Prosecutors alleged in court documents that for about a year beginning in the fall of 2017, Edwards leaked reports concerning Manafort, his business associate Rick Gates, the Russian Embassy and convicted Russian spy Maria Butina, among others.

Edwards, who was charged in October 2018, initially pleaded not guilty in January 2019 and was set to go to trial in March of this year.

Prosecutors had filed two charges against her: one count of unauthorized disclosure of Suspicious Activity Reports and one count of conspiracy to make such unauthorized disclosures. The charge to which she pleaded guilty — conspiracy — carries a maximum sentence of five years in prison.

Though Edwards admitted Monday to conspiring to make the reports public, she hesitated when the judge asked if she understood what she did was illegal.

Her lawyer, Marc Agnifilo, suggested she had a benevolent motivation in disclosing the material, asking the court, “Are there circumstances where one can believe they are doing a greater good by doing it than by not doing it?”

Speaking to reporters after the proceeding, Agnifilo added, “I think she was of the view that certain critical facts weren’t being handled the right way by the government agencies whose responsibility it is to handle these things. And so I think she did something that will be near and dear to all of your hearts, which is that she went to the media.”

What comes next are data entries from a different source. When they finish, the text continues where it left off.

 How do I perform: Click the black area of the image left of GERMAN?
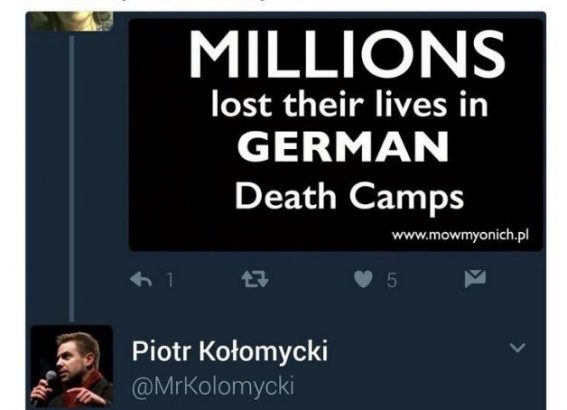[181, 147]
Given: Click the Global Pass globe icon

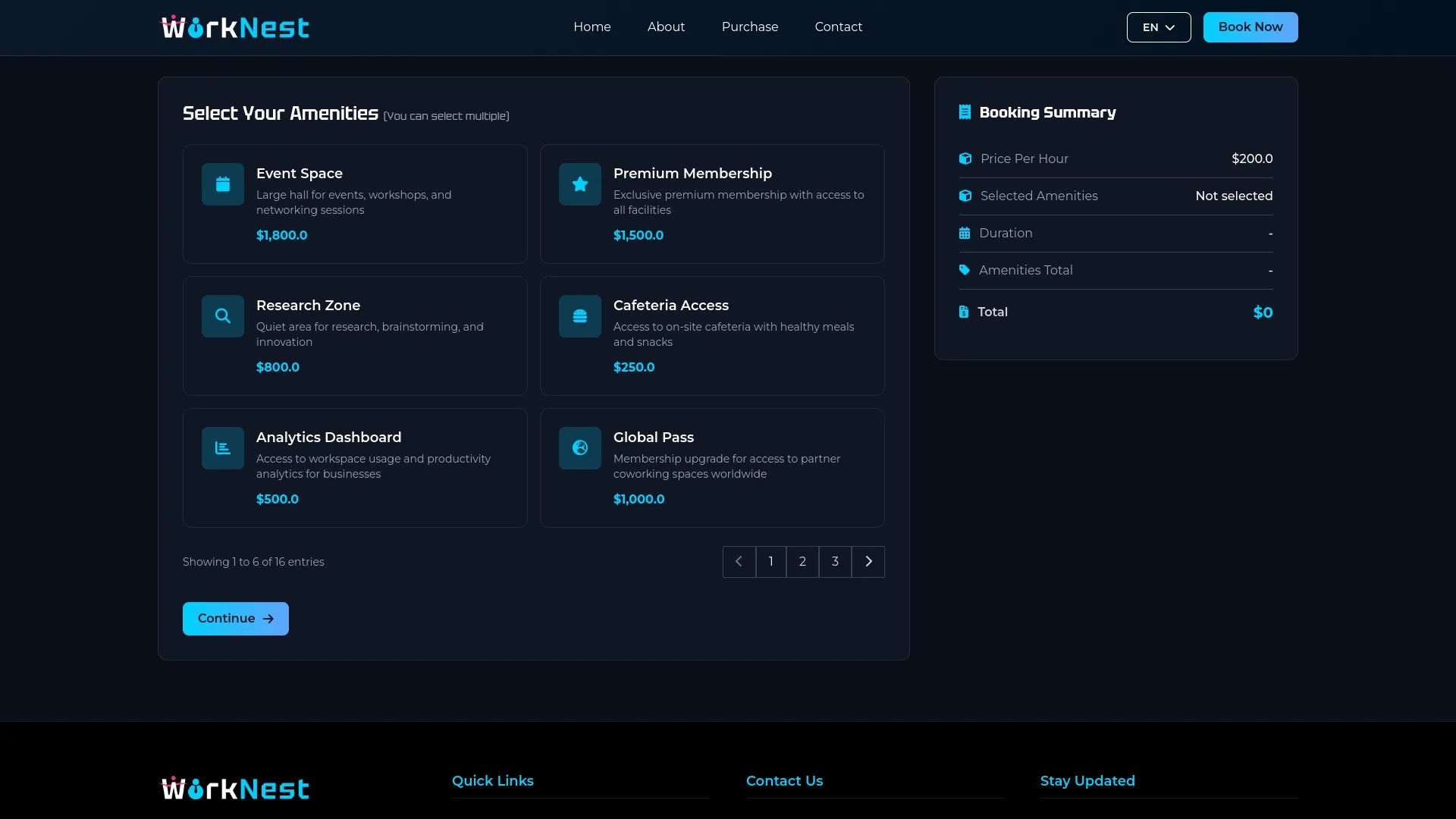Looking at the screenshot, I should 580,448.
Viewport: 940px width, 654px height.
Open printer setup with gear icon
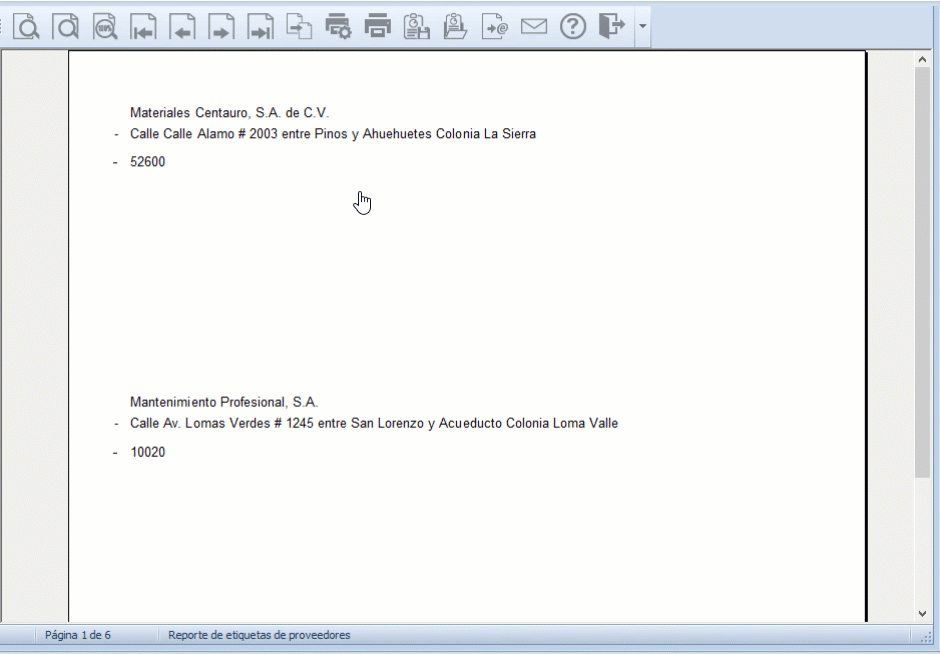pos(338,27)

A spokesman for BuzzFeed declined to comment.

The type of report prosecutors accused Edwards of leaking is filed confidentially by banks and other financial institutions to flag for law-enforcement entities what they believe are possibly illegal transactions. Edwards’ unit at the Treasury Department maintains a centralized database of such reports, which can be accessed by law enforcement for investigations and other matters.

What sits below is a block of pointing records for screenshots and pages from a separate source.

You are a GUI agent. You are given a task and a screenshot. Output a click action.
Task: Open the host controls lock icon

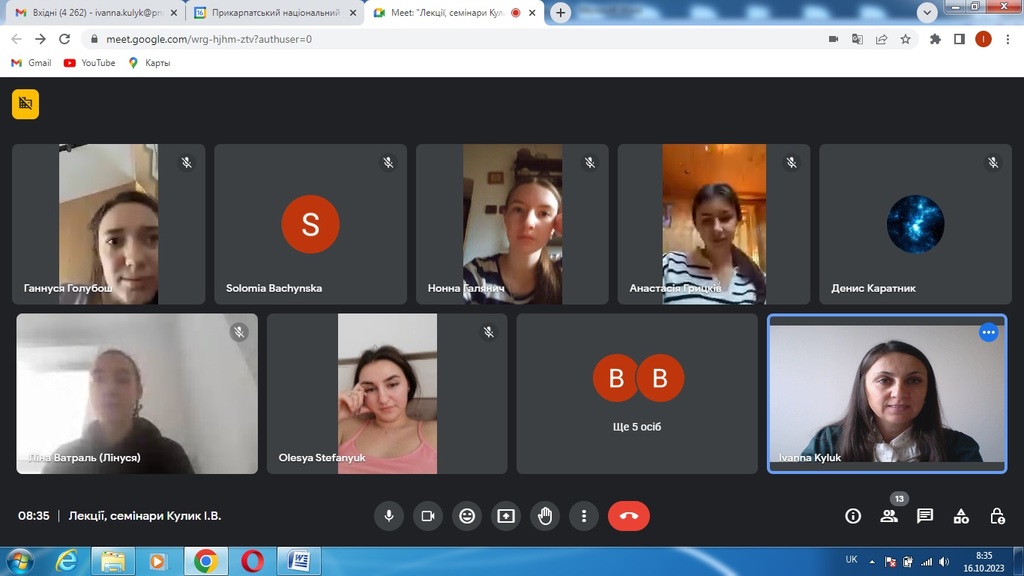(997, 516)
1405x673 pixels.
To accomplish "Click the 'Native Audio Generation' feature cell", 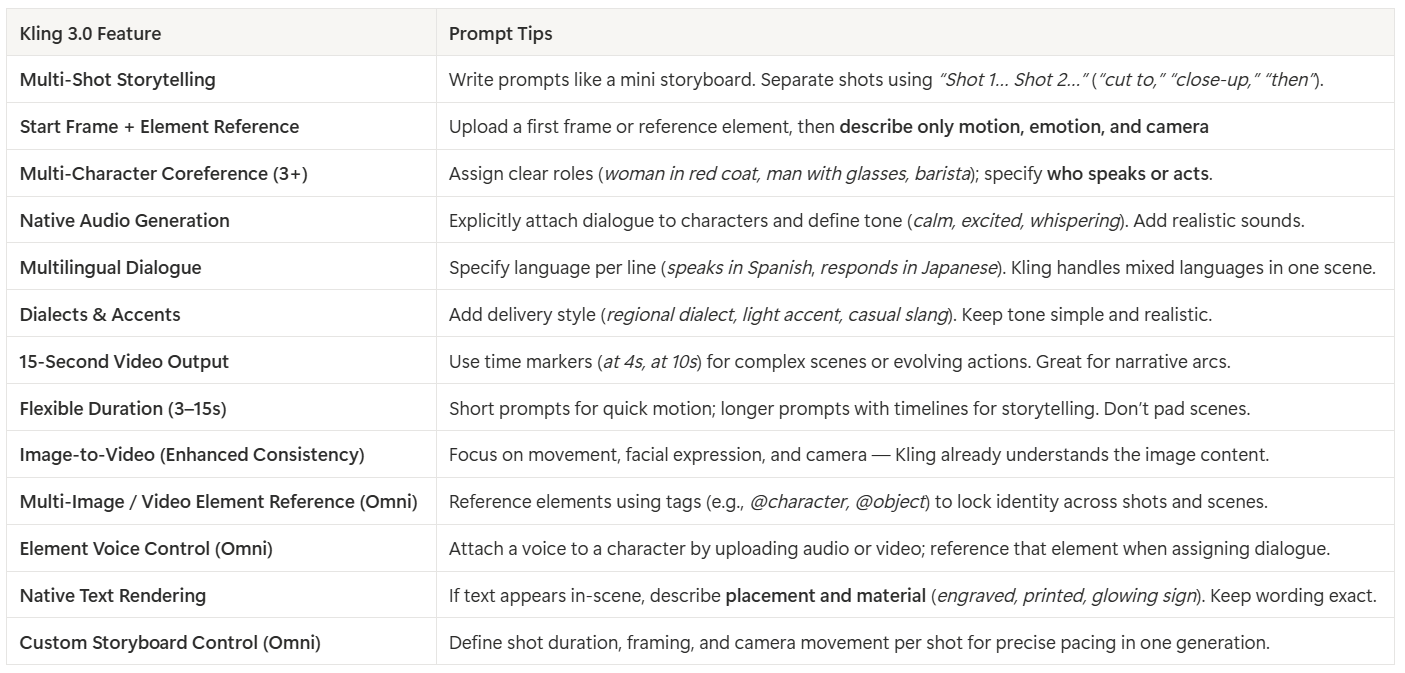I will (124, 221).
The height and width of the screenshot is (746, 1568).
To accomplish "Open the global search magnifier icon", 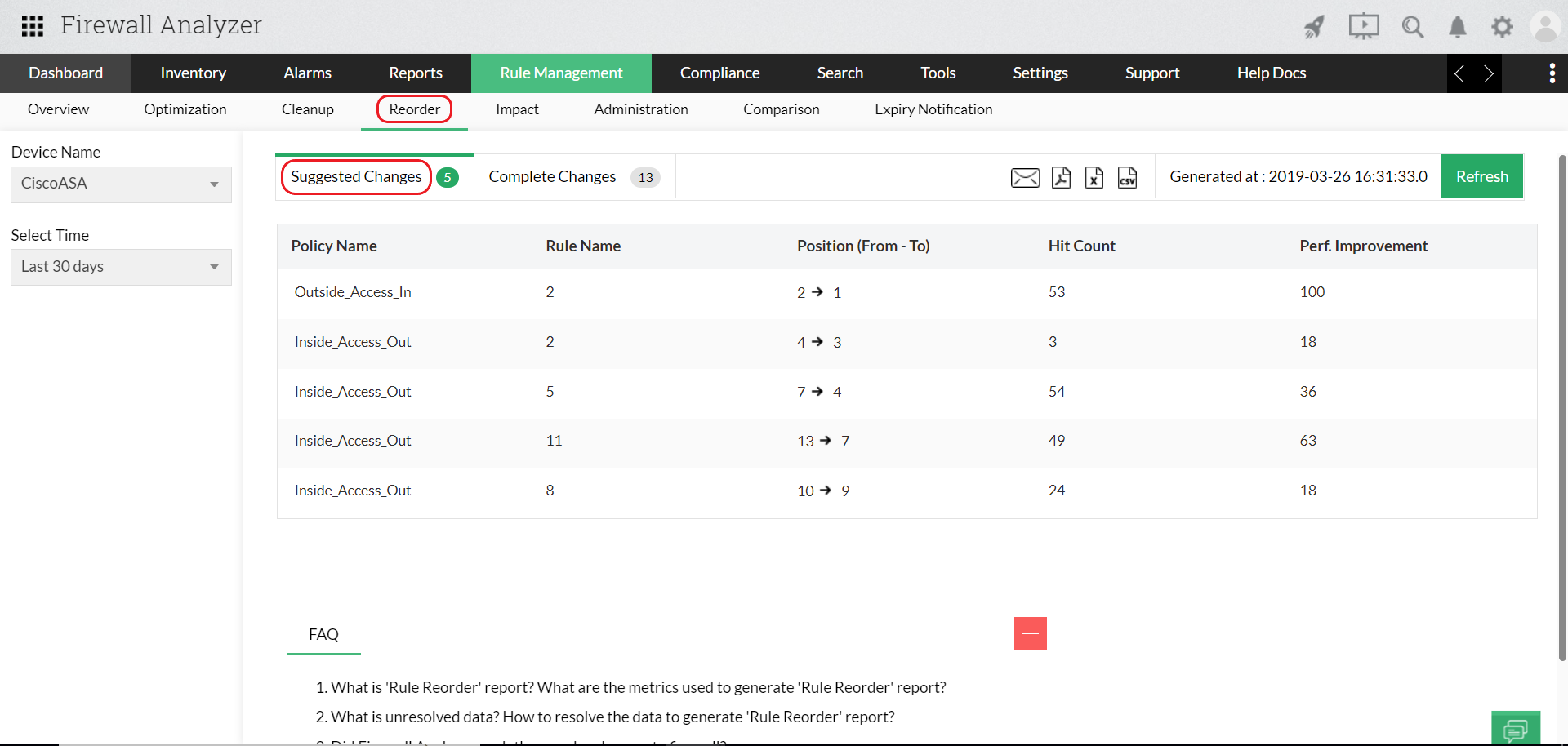I will (x=1413, y=26).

Assistant US Attorney Kimberly Ravener said Monday that the government’s evidence at trial would have included “numerous” communications from Edwards’ cell phone showing contacts with the reporter using an encrypted application and Treasury records that show Edwards saved SARs to a flash drive.

Edwards’ lawyer said that he wasn’t sure if she remained a Treasury Department employee as of Monday afternoon. US District Court Judge Gregory Woods set her sentencing date for June 9.

This story has been updated with additional information from Monday’s hearing.